Importantly, this study addresses a significant gap identified in the introduction: the need for better signal decomposition techniques that automatically determine the number of modes and incorporate window frequencies in the decomposition to handle the complexity of real-world wind speed data. Our findings highlight that improving decomposition techniques can lead to more accurate and reliable wind speed predictions, which can contribute to better energy management and decision-making in renewable energy systems.
In conclusion, our work offers a meaningful contribution to the field of wind speed forecasting by not only providing a novel method but also setting the stage for further research that can enhance the application of forecasting models in renewable energy systems. The potential for improving forecasting accuracy through better signal processing holds considerable promise for researchers in the field.
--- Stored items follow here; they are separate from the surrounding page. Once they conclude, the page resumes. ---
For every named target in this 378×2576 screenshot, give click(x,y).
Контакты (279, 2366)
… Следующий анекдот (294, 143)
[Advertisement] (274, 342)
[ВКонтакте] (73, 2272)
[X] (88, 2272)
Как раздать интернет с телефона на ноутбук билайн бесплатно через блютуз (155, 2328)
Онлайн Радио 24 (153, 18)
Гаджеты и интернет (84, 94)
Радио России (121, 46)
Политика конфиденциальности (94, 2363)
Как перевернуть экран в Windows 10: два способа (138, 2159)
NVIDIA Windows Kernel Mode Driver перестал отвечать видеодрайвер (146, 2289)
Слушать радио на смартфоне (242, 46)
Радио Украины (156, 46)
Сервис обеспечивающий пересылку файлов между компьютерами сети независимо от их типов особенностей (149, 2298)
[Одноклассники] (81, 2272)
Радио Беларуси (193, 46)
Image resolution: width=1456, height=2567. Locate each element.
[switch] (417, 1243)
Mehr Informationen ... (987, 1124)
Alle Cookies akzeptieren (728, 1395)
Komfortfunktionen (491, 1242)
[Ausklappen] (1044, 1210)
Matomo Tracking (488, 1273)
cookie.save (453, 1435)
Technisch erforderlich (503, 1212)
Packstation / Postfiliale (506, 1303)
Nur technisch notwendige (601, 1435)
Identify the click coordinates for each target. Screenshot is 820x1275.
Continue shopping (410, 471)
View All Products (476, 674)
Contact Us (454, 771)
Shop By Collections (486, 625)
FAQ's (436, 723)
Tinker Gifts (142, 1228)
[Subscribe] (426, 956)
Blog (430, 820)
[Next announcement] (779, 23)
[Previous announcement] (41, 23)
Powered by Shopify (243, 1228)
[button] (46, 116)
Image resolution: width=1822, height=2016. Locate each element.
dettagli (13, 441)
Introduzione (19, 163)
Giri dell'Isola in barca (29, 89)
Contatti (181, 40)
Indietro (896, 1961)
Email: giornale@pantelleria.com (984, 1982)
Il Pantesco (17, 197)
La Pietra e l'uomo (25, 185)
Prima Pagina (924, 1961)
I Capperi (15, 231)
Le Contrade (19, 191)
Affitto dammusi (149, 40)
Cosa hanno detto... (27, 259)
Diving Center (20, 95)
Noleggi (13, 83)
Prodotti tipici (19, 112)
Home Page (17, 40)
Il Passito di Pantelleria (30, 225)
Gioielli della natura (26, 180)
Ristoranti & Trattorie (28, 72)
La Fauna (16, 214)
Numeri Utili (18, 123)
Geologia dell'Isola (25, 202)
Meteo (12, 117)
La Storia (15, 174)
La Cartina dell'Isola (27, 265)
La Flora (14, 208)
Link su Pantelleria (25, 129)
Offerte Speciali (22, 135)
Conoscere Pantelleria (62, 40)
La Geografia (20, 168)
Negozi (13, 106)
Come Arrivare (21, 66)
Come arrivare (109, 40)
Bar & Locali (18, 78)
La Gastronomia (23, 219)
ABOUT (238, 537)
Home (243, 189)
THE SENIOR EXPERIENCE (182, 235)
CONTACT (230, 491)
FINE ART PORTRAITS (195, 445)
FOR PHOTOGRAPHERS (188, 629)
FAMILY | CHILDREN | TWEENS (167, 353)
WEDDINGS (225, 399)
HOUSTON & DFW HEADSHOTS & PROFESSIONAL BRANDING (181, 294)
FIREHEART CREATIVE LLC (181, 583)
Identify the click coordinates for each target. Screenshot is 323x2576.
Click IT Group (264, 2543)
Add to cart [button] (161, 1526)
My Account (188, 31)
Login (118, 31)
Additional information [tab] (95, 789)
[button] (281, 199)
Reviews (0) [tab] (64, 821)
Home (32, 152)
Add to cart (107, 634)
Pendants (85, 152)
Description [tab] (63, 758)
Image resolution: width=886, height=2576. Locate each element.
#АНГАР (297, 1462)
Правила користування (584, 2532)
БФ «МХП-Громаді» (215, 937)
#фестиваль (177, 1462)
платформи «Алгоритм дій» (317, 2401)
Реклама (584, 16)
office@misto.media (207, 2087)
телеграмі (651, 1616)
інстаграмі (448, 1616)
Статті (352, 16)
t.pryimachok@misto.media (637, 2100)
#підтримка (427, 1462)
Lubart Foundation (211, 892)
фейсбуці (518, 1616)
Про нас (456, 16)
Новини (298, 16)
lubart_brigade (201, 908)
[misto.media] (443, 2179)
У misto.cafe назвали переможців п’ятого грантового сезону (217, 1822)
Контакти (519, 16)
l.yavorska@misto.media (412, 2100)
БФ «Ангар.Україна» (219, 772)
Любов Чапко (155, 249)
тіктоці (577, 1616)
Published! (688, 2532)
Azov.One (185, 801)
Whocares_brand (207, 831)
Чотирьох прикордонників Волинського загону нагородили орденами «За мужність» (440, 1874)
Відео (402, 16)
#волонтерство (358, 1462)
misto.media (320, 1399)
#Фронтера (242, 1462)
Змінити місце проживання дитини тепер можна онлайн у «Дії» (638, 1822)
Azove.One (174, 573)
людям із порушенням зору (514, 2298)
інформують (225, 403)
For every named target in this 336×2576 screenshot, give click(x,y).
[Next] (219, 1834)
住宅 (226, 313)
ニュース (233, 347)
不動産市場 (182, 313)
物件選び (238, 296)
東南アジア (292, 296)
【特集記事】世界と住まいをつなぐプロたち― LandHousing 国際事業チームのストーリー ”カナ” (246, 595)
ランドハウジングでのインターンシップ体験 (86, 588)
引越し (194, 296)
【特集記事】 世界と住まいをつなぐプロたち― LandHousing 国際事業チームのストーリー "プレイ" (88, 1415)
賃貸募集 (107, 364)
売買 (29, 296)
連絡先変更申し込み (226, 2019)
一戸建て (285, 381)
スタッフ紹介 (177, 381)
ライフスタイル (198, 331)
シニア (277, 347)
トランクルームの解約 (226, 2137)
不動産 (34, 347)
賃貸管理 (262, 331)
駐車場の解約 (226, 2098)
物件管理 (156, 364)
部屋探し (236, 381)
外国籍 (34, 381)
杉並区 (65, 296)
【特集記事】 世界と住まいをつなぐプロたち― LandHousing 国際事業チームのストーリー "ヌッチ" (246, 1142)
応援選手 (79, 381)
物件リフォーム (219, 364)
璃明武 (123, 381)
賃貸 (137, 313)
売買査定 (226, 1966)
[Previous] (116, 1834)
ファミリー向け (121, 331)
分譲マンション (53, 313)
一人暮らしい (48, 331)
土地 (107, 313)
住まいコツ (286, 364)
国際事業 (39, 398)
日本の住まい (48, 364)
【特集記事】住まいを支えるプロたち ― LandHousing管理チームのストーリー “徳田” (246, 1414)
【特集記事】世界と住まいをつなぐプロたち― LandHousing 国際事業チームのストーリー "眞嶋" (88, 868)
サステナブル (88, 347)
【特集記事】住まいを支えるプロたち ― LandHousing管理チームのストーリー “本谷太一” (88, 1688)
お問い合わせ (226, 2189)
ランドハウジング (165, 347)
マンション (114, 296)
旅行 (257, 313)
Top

While this study demonstrates the effectiveness of NAMD–NARXR, further research could enhance its applicability. Exploring adaptive techniques for window width selection may improve flexibility across varying signal characteristics. Additionally, integrating NAMD with other forecasting models could expand its versatility, while comparing it with alternative denoising methods (e.g., Wavelet Decomposition, Ensemble Empirical Mode Decomposition) may offer deeper insights into its relative performance.
Future studies could also evaluate NAMD–NARXR against additional forecasting models or hybrid approaches to further assess its predictive capabilities. Incorporating additional evaluation metrics would provide a more comprehensive performance assessment. Moreover, validating the model across different seasons and diverse wind farms in the Philippines—considering various geographical and climatic conditions—would help ensure its robustness, adaptability, and real-world applicability.